How to Build Claude Mem: The Production-Grade Blueprint
A deep dive into building Claude Mem. Full tech stack breakdown, implementation code, and scaling strategies for enterprise use cases.
How to Build Claude Mem: The Production-Grade Blueprint
Building Claude Mem-a persistent, episodic memory layer for Anthropic’s Claude-is the difference between a chat bot and a Senior AI Engineer. While open-source plugins like claude-mem are excellent for local development, enterprise environments require a stateless, scalable architecture that doesn’t rely on a local SQLite file.
This guide details how to build a Model Context Protocol (MCP) server that acts as a centralized memory brain for your entire engineering team, capable of handling thousands of concurrent sessions with sub-second retrieval latency.
🏗️ The Architecture
We are not just scripting a vector store wrapper; we are engineering a “Memory Sidecar” pattern using the Model Context Protocol (MCP).
The Problem
Standard RAG is static. It retrieves documentation but forgets decisions. If you tell Claude, “We use UUID v7 for primary keys,” standard RAG won’t capture that preference for the next session. Claude Mem solves this by implementing Episodic Memory: recording interactions, decisions, and outcomes in real-time, then compressing them into semantic “memories” that are injected into future contexts.
The Data Flow
- Interception: The MCP Server exposes tools (
remember_decision,search_history) that Claude uses to explicitly store context. - Ingestion (Hot Path): Memories are written immediately to a write-ahead log (WAL) in Redis for instant availability.

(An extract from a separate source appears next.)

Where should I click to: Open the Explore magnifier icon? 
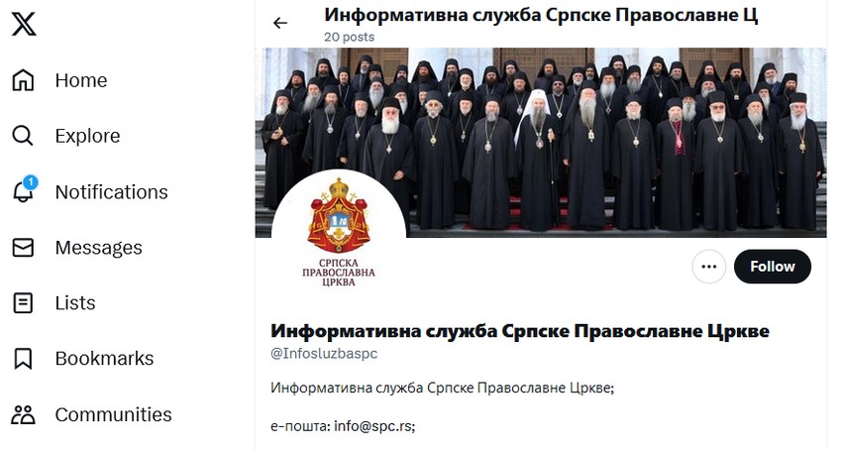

- Distillation (Cold Path): An async worker (Celery/Arq) picks up raw logs, uses a small LLM (Claude Haiku) to summarize/deduplicate them, and pushes vectors to PostgreSQL (pgvector).
- Retrieval: When a new session starts, the MCP server performs a hybrid search (Semantic + Time-decayed) to load the “Working Set” of memories.
🛠️ The Stack
- Interface: Python MCP SDK (Model Context Protocol)
- Storage: PostgreSQL + pgvector (The only DB you need for relational + vector)
- Queue: Redis (For async summarization buffers)
- LLM: Anthropic Claude 3.5 Haiku (For fast, cheap summarization)
💻 Implementation
Below is the core implementation of a Production Memory MCP Server. We use fastmcp (or the standard mcp library) with distinct read/write paths to prevent latency spikes during conversation.
Note: This code assumes you have a Postgres instance with the vector extension enabled.
import os
import json
import asyncio
import logging
from datetime import datetime, timezone
from typing import List, Optional, Dict, Any
# Using the standard MCP Python SDK (2025 Standard)
from mcp.server.fastmcp import FastMCP
from pydantic import BaseModel, Field
import asyncpg
from anthropic import AsyncAnthropic
# Configuration
DB_DSN = os.getenv("DATABASE_URL", "postgresql://user:pass@localhost:5432/memdb")
ANTHROPIC_API_KEY = os.getenv("ANTHROPIC_API_KEY")
# Initialize MCP Server
mcp = FastMCP("EnterpriseClaudeMem")
anthropic = AsyncAnthropic(api_key=ANTHROPIC_API_KEY)
# Logger Setup
logger = logging.getLogger("claude_mem")
logger.setLevel(logging.INFO)
class MemoryItem(BaseModel):
content: str
tags: List[str] = []
confidence_score: float = Field(default=1.0, ge=0.0, le=1.0)
async def get_db_pool():
"""Singleton DB Pool with robust error handling"""
if not hasattr(get_db_pool, "_pool"):
try:
get_db_pool._pool = await asyncpg.create_pool(
DB_DSN,
min_size=5,
max_size=20,
command_timeout=10
)
except Exception as e:
logger.critical(f"Failed to connect to DB: {e}")
raise RuntimeError("Database connection failure")
return get_db_pool._pool
async def generate_embedding(text: str) -> List[float]:
"""
Mock embedding generation for brevity.
In production, use Bedrock or OpenAI embeddings.
"""
# await client.embeddings.create(...)
return [0.1] * 1536
@mcp.tool()
async def save_memory(content: str, category: str = "general", importance: int = 1) -> str:
"""
Saves a critical piece of information (decision, preference, or architectural choice)
to long-term memory.
Args:
content: The fact or decision to remember.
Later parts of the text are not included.